▸ **Supplied material**
☆ ☆ ☆ ☆ ☆ ☆ ☆
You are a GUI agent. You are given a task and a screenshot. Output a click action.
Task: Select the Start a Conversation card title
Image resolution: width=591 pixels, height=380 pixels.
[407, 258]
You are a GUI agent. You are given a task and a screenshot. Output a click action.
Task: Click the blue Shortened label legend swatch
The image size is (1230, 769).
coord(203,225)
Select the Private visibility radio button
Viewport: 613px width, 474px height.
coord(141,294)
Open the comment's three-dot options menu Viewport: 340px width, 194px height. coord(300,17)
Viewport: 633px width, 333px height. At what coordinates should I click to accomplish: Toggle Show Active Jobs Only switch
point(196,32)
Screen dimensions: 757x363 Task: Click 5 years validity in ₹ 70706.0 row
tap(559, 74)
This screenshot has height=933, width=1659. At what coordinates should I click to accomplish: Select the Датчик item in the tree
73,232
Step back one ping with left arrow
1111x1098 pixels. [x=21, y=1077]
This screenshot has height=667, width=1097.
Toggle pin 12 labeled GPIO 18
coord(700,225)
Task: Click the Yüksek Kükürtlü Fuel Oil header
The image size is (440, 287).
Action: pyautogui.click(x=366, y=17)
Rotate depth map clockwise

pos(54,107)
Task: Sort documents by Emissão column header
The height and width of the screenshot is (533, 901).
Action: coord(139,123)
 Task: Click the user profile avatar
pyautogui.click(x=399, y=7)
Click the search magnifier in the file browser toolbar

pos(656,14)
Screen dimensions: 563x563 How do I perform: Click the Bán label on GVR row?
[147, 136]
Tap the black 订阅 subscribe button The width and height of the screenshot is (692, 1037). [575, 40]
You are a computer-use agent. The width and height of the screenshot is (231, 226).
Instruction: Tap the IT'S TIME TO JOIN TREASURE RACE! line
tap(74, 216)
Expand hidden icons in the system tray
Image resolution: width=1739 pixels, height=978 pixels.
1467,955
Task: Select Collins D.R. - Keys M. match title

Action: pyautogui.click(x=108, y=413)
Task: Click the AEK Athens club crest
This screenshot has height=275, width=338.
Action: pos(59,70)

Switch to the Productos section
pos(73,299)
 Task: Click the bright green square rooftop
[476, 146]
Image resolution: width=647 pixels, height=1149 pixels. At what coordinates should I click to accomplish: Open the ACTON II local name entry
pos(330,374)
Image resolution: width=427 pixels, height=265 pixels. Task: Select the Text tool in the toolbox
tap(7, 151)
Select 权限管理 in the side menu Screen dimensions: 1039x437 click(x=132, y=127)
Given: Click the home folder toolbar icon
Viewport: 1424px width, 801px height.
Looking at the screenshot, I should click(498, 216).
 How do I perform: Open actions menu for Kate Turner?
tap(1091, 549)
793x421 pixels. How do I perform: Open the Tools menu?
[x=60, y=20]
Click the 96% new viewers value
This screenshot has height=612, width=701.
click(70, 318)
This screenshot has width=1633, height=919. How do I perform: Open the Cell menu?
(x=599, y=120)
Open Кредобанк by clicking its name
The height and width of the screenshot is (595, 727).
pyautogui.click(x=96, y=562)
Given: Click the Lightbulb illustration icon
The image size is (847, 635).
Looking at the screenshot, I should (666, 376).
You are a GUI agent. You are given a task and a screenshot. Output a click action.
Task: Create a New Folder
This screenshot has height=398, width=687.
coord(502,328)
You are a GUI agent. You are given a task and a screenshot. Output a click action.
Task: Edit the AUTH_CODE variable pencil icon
☆ ☆ ☆ ☆ ☆ ☆ ☆
▸ **Given problem**
Copy the material above line for line, keeping every character as it appears.

▸ **Right answer**
You are a GUI agent. You are given a task and a screenshot. Output a click action.
Task: Select the Start a Conversation card title
Image resolution: width=591 pixels, height=380 pixels.
[407, 258]
You are a GUI agent. You are given a task and a screenshot. Output a click action.
Task: Click the blue Shortened label legend swatch
The image size is (1230, 769).
coord(203,225)
Select the Private visibility radio button
Viewport: 613px width, 474px height.
coord(141,294)
Open the comment's three-dot options menu Viewport: 340px width, 194px height. coord(300,17)
Viewport: 633px width, 333px height. At what coordinates should I click to accomplish: Toggle Show Active Jobs Only switch
point(196,32)
Screen dimensions: 757x363 Task: Click 5 years validity in ₹ 70706.0 row
tap(559, 74)
This screenshot has height=933, width=1659. At what coordinates should I click to accomplish: Select the Датчик item in the tree
73,232
Step back one ping with left arrow
1111x1098 pixels. [x=21, y=1077]
This screenshot has height=667, width=1097.
Toggle pin 12 labeled GPIO 18
coord(700,225)
Task: Click the Yüksek Kükürtlü Fuel Oil header
The image size is (440, 287).
Action: pyautogui.click(x=366, y=17)
Rotate depth map clockwise

pos(54,107)
Task: Sort documents by Emissão column header
The height and width of the screenshot is (533, 901).
Action: coord(139,123)
 Task: Click the user profile avatar
pyautogui.click(x=399, y=7)
Click the search magnifier in the file browser toolbar

pos(656,14)
Screen dimensions: 563x563 How do I perform: Click the Bán label on GVR row?
[147, 136]
Tap the black 订阅 subscribe button The width and height of the screenshot is (692, 1037). [575, 40]
You are a computer-use agent. The width and height of the screenshot is (231, 226).
Instruction: Tap the IT'S TIME TO JOIN TREASURE RACE! line
tap(74, 216)
Expand hidden icons in the system tray
Image resolution: width=1739 pixels, height=978 pixels.
1467,955
Task: Select Collins D.R. - Keys M. match title

Action: pyautogui.click(x=108, y=413)
Task: Click the AEK Athens club crest
This screenshot has height=275, width=338.
Action: pos(59,70)

Switch to the Productos section
pos(73,299)
 Task: Click the bright green square rooftop
[476, 146]
Image resolution: width=647 pixels, height=1149 pixels. At what coordinates should I click to accomplish: Open the ACTON II local name entry
pos(330,374)
Image resolution: width=427 pixels, height=265 pixels. Task: Select the Text tool in the toolbox
tap(7, 151)
Select 权限管理 in the side menu Screen dimensions: 1039x437 click(x=132, y=127)
Given: Click the home folder toolbar icon
Viewport: 1424px width, 801px height.
Looking at the screenshot, I should click(498, 216).
 How do I perform: Open actions menu for Kate Turner?
tap(1091, 549)
793x421 pixels. How do I perform: Open the Tools menu?
[x=60, y=20]
Click the 96% new viewers value
This screenshot has height=612, width=701.
click(70, 318)
This screenshot has width=1633, height=919. How do I perform: Open the Cell menu?
(x=599, y=120)
Open Кредобанк by clicking its name
The height and width of the screenshot is (595, 727).
pyautogui.click(x=96, y=562)
Given: Click the Lightbulb illustration icon
The image size is (847, 635).
Looking at the screenshot, I should (666, 376).
You are a GUI agent. You are given a task and a screenshot. Output a click action.
Task: Create a New Folder
This screenshot has height=398, width=687.
coord(502,328)
You are a GUI agent. You are given a task and a screenshot. Output a click action.
Task: Edit the AUTH_CODE variable pencil icon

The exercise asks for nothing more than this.